I wrote this about a year ago and haven’t touched it since unfortunately. Take it and make cool stuff!
I needed to look into python and web application API for a lil’ project I am working on. To prototype this, I decided to see if I could tweet from Maya.
Why? Well Maya is extensible via python and there are a bunch of python wrappers for the twitter api. What follows is just really my notes to self when working this out this evening. I am sure there is much to improve upon and learn, but if your curious take this stuff and run with it! A couple of notes before we begin:
easy_install
- What is it?
- easy_install is a python module that let’s you install other python modules relatively easily.
- Where is it?
- How to install it?
- Follow the above instructions (download and run the .exe)
- How to use it?
- When you find a module you’d like to install (like simplejson noted below, just navigate to the easy_install directory and call it and the name of the module your looking for)
- Run a windows prompt and go to c:\python26\Scripts
- Type easy_install simplejson
- Rejoice in it’s ease.
- When you find a module you’d like to install (like simplejson noted below, just navigate to the easy_install directory and call it and the name of the module your looking for)
simplejson
- What is it?
- It’s one of the format twitter exposes for data exchange in it’s api
- http://www.json.org/ says “JSON (JavaScript Object Notation) is a lightweight data-interchange format. It is easy for humans to read and write.”
- Where is it?
- How to install it?
- See instructions for easy install above
- How to use it?
- For this use case, the twitter-python does all the work, simplejson is required for it to work
twitter-python
- What is it?
- It’s a python wrapper for the twitter api
- It let’s python talk to twitter
- It’s a python wrapper for the twitter api
- Where is it?
- How to install it?
- See instructions for easy install above
- Run a windows prompt and go to c:\python26\Scripts
- Type easy_install twitter-python
- Rejoice in it’s ease.
- How to use it?
- See the script below
Easy-Install gotcha?
This was probably user error of some kind since this was my first time with easy_install… but I wound up having to copy the modules I needed into the C:\Python26\Lib\site-packages directory. I expect that to happen automatically with the easy install commands, but I probably missed something. Either way, just manually copy and you’ll be set.

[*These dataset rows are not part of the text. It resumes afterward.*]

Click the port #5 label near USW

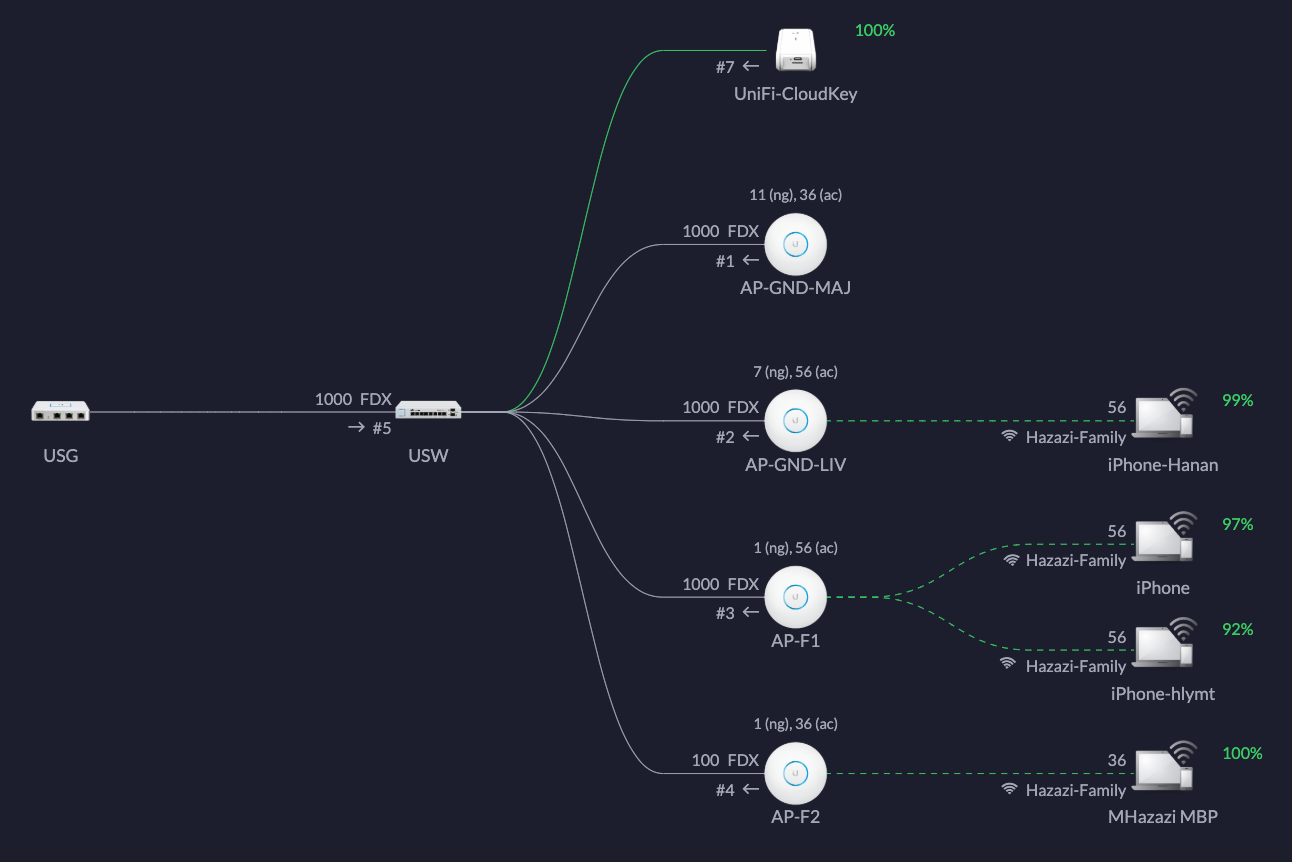[381, 428]
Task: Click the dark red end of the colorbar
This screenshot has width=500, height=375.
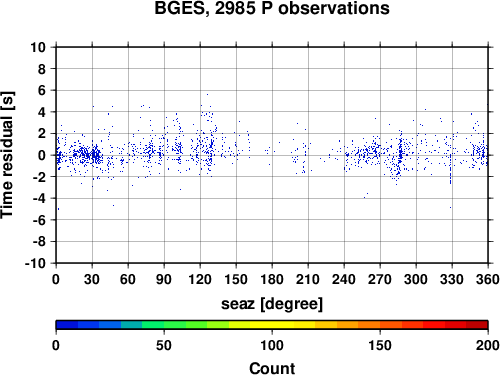Action: coord(477,325)
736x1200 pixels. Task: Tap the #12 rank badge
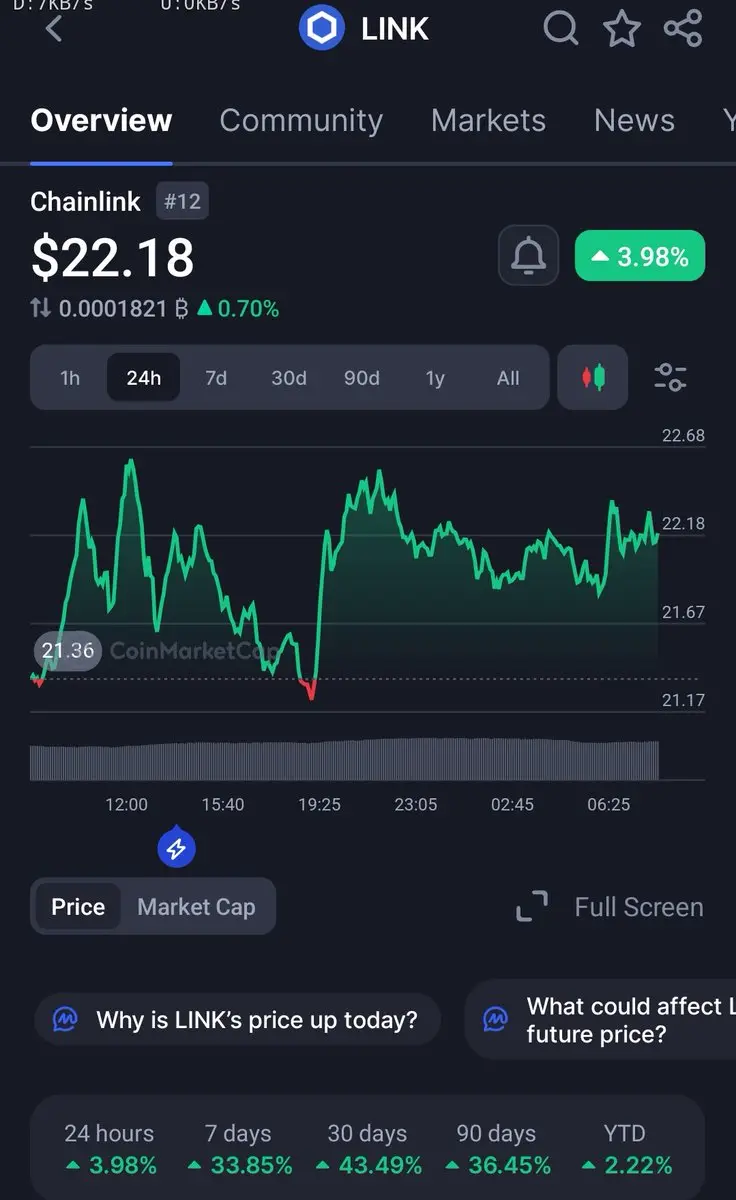coord(182,202)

Make a python path environment variable.
In your maya.env you’ll need to make paths for Maya to go find python in. Simply add a pythonpath as such … PYTHONPATH = C:\Python26\;C:\Python26\Lib\site-packages\
OK, on with the code
Now that we have everything we need here’s the code…
import twitter #import the module
twitterUser = 'USERNAME' #hard code in the username
twitterPass = 'PASSWORD' #hard code in the password
api = twitter.Api(twitterUser, twitterPass)#call the api with user credentials
def countCharacters(tweet):#make sure there isnt more than 140 characters in the tweet
validTweet = 0
numCharacters = len(tweet)
if numCharacters < 140:
validTweet += 1
else:
validTweet = 0
return validTweet, numCharacters
#post a tweet
tweet = 'this tweet brought to you by the python script editor in Maya'
goNoGo = countCharacters(tweet)#do the work to see if we're over 140 characters
if goNoGo[0] == 1:# < 140 characters? == Tweet!
status = api.PostUpdate(tweet)
else: #> 140 characters? == Fail!
print "tweet exceeds 140 character limit by %d"%(goNoGo[1] - 140)
Theres a lot more that needs to be added; making this tool a standalone def, building a UI for user/pass/tweet text string fields and some optimization. But hey, it was a fun challenge for the evening.